For TAR format no need to mention table-space remapping, it will be create number of files based on number of table-spaces.

$ pwd
/var/lib/pgsql/backup
$ pg_basebackup -D /var/lib/pgsql/backup/ -X fetch -Ft -P
229206/229206 kB (100%), 2/2 tablespaces

$ ls -ltr
total 229212
-rw-------. 1 postgres postgres     19968 Dec 29 10:23 24634.tar
-rw-------. 1 postgres postgres 234689536 Dec 29 10:23 base.tar
$ pwd
/var/lib/pgsql/backup

================================
Restore from Full Backup
================================

[postgres@example02 backup]$ tar -xvf base.tar
[postgres@example02 backup]$ rm base.tar

[postgres@example02 backup]$ tar -xvf 16613.tar
PG_12_201909212/

[postgres@example02 backup]$ cat tablespace_map
16613 /var/lib/pgsql/hr_tbs_new


update tablespace_map file wit new table space location.
change port in postgresql.conf file of backup directory.

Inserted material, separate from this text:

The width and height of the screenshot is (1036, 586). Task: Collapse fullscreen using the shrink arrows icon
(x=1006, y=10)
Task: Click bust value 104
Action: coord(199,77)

[postgres@example02 backup]$ chmod 0700 /var/lib/pgsql/backup/

[postgres@example02 backup]$ pg_ctl -D /var/lib/pgsql/backup start
waiting for server to start....    3372 2019-12-24 17:58:55 PST  1LOG:  starting PostgreSQL 12.0 on x86_64-pc-linux-gnu, compiled by gcc (GCC) 4.8.5 20150623 (Red Hat 4.8.5-4), 64-bit
    3372 2019-12-24 17:58:55 PST  2LOG:  listening on IPv6 address "::1", port 5433
    3372 2019-12-24 17:58:55 PST  3LOG:  listening on IPv4 address "127.0.0.1", port 5433
    3372 2019-12-24 17:58:55 PST  4LOG:  listening on IPv4 address "192.168.38.132", port 5433
    3372 2019-12-24 17:58:55 PST  5LOG:  listening on Unix socket "/tmp/.s.PGSQL.5433"
    3372 2019-12-24 17:58:55 PST  6LOG:  redirecting log output to logging collector process
    3372 2019-12-24 17:58:55 PST  7HINT:  Future log output will appear in directory "log".
 done
server started
[postgres@example02 backup]$ ps -ef|grep postgres
root       2815   2784  0 16:47 pts/0    00:00:00 su - postgres
postgres   2816   2815  0 16:47 pts/0    00:00:00 -bash
postgres   2851      1  0 16:47 ?        00:00:00 /usr/local/pgsql/bin/postgres
postgres   2852   2851  0 16:47 ?        00:00:00 postgres: logger
postgres   2854   2851  0 16:47 ?        00:00:00 postgres: checkpointer
postgres   2855   2851  0 16:47 ?        00:00:00 postgres: background writer
postgres   2856   2851  0 16:47 ?        00:00:00 postgres: walwriter
postgres   2857   2851  0 16:47 ?        00:00:00 postgres: stats collector
postgres   2858   2851  0 16:47 ?        00:00:00 postgres: logical replication launcher
postgres   3372      1  0 17:58 ?        00:00:00 /usr/local/pgsql/bin/postgres -D /var/lib/pgsql/backup
postgres   3373   3372  0 17:58 ?        00:00:00 postgres: logger
postgres   3375   3372  0 17:58 ?        00:00:00 postgres: checkpointer
postgres   3376   3372  0 17:58 ?        00:00:00 postgres: background writer
postgres   3377   3372  0 17:58 ?        00:00:00 postgres: walwriter
postgres   3378   3372  0 17:58 ?        00:00:00 postgres: stats collector
postgres   3379   3372  0 17:58 ?        00:00:00 postgres: logical replication launcher
postgres   3380   2816  0 17:59 pts/0    00:00:00 ps -ef
postgres   3381   2816  0 17:59 pts/0    00:00:00 grep --color=auto postgres
[postgres@example02 backup]$


Now 2 instances running in the same server.
with same binaries, different data directories, different ports we can start number of instances.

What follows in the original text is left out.